Condense the paragraph that begins "This much is so obvious" in the passage below about the Trump ban debate, keeping its main facts.

- Text segment:
════════════════════
There was a debate today in the Palace of Westminster on a proposal to urge the Home Secretary to ban Donald Trump from entering the United Kingdom. Mr Trump is a demagogic politician whose support in his bid to become US president is based primarily on nationalistic resentment. Therefore, it would be difficult to imagine a development more perfectly calculated to increase his support and to improve his odds of becoming his party’s nominee for that office than a formal censure of him by the former colonial power, especially if that censure is delivered a few days before the voting begins in the first electoral contests.

This much is so obvious that one cannot suppress a cynical curiosity as to the true motives of those sponsoring the proposal. The foremost advocates of the recommendation represent predominantly Muslim constituencies. Why would members of parliament representing people towards whom Mr Trump has shown such extraordinary hostility embrace a proposal that would do more than anything else in their power to help him become president of the United States? Well, in the first place, it is unlikely the Home Secretary will actually take any such action. So they can go home and tell their constituents that they did something to express their alarm at the rise of so objectionable a figure, without triggering any real-world consequences.
════════════════════
- Data rows:

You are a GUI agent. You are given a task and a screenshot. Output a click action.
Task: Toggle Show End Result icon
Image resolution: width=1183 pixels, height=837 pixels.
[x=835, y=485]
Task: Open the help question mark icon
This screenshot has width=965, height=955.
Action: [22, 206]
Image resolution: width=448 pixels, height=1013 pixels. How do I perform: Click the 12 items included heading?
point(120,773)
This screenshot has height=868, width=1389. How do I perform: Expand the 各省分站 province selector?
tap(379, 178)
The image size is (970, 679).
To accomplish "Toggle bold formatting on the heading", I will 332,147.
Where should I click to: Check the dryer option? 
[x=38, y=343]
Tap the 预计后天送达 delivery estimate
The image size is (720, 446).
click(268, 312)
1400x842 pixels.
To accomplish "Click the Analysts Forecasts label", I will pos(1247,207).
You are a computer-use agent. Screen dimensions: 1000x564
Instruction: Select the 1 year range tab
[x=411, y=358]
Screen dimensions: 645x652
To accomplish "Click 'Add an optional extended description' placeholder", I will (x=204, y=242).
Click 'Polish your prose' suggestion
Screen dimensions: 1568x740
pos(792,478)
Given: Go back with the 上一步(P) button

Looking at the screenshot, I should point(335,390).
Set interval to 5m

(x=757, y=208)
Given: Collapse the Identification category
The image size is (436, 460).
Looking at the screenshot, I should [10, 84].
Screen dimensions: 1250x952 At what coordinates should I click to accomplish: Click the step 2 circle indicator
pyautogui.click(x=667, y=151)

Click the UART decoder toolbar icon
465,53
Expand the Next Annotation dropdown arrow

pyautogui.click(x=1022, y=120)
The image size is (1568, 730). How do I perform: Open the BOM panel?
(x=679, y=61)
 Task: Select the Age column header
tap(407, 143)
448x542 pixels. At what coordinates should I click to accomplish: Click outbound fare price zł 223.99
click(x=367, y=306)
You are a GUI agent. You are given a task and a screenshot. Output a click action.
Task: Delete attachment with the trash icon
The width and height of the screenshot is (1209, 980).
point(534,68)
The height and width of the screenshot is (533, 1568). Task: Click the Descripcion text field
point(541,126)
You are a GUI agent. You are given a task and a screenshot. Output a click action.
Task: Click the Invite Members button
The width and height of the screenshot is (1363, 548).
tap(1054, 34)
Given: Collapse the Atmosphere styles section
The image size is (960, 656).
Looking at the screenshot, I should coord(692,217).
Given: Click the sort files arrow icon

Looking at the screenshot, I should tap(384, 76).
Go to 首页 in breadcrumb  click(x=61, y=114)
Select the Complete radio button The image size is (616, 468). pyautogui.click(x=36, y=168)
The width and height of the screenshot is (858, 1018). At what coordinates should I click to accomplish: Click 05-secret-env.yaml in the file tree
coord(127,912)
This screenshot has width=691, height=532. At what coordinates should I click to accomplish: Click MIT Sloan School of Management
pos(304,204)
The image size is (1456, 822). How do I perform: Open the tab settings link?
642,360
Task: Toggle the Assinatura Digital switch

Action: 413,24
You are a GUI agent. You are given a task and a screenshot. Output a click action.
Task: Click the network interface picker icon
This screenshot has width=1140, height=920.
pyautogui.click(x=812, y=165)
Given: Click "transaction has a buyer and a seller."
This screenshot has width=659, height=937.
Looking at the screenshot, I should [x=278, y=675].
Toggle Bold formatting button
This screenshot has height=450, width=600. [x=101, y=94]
════════════════════
- Answer to this task: Because the point is so obvious, the writer questions the sponsors' true motives. The proposal's leading advocates represent mostly Muslim constituencies, people toward whom Mr Trump has shown extraordinary hostility, yet they back a measure that would do more than anything else in their power to help him become president. One explanation is that the Home Secretary is unlikely to act. The members can then tell constituents they expressed alarm at his rise without triggering any real-world consequences.